(Beginning of SUPPLIED PASSAGE)

Ekrem Cemilpaşa or Ekrem Cemil Paşa (Burc) or Ekrem Cemilpaşazade (22 February 1891, Diyarbakır – 31 December 1973, Damascus) was a Kurdish politician and officer.

== Early life and education ==
Ekrem Cemilpaşa was born in 1891 to Kasım Bey, a member of the Cemilpaşazade family, one of the important Kurdish families in Diyarbakır. Ekrem Cemilpaşa attended the military school in Diyarbakir and followed up on his education in Istanbul. Cemilpaşa was able to study mathematics in Switzerland from 1913 onwards, to where he was sent to by his father. As he returned from Europe to Istanbul, he founded Hevî, an association for Kurdish students.

== Diplomatic career ==
As World War I began, Ekrem Cemilpaşa was called to defend the Ottoman Empire. After the end of the war, he returned to Diyarbakır, where he was one of the founders of the Society for the Rise of Kurdistan, and was in charge of the publication of the Jîn magazine. He attempted to gain the support of the British diplomats for the creation of an independent Kurdistan, but his approach was not awarded. Following the suppression of the Sheikh Said Rebellion, he was amongst the 500 Kurdish notables who were deported from Diyarbakır. Later he was arrested and sentenced to 10 years imprisonment. In prison in Kastamonu, he taught other Kurdish prisoners French, but as he wanted to teach also Kurdish, it was forbidden. He was released from prison in 1929 and left Turkey for Syria with his cousins Kadri, Mehmed and Bedri Cemilpaşa. In Syria he joined the Xoybûn, and was elected its secretary general between 1939 and 1944. He stayed in Syria until his death in 1973.

(End of SUPPLIED PASSAGE)

QUESTIONS TO ANSWER —
**A.** In the Ekrem Cemilpaşa biography, during which years was he secretary general of the Xoybûn?
**B.** Render this sentence from the Ekrem Cemilpaşa biography into Spanish: "He stayed in Syria until his death in 1973."
**C.** Reproduce the Ekrem Cemilpaşa biography word for word from "Ekrem Cemilpaşa or" to "politician and officer.".

(Beginning of DATA EXCERPTS)

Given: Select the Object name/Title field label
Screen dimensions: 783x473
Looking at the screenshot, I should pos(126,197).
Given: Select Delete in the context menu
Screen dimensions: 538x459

(End of DATA EXCERPTS)

ANSWERS PER TASK —
**A.** From 1939 to 1944.

**B.** Permaneció en Siria hasta su muerte en 1973.

**C.**
Ekrem Cemilpaşa or Ekrem Cemil Paşa (Burc) or Ekrem Cemilpaşazade (22 February 1891, Diyarbakır – 31 December 1973, Damascus) was a Kurdish politician and officer.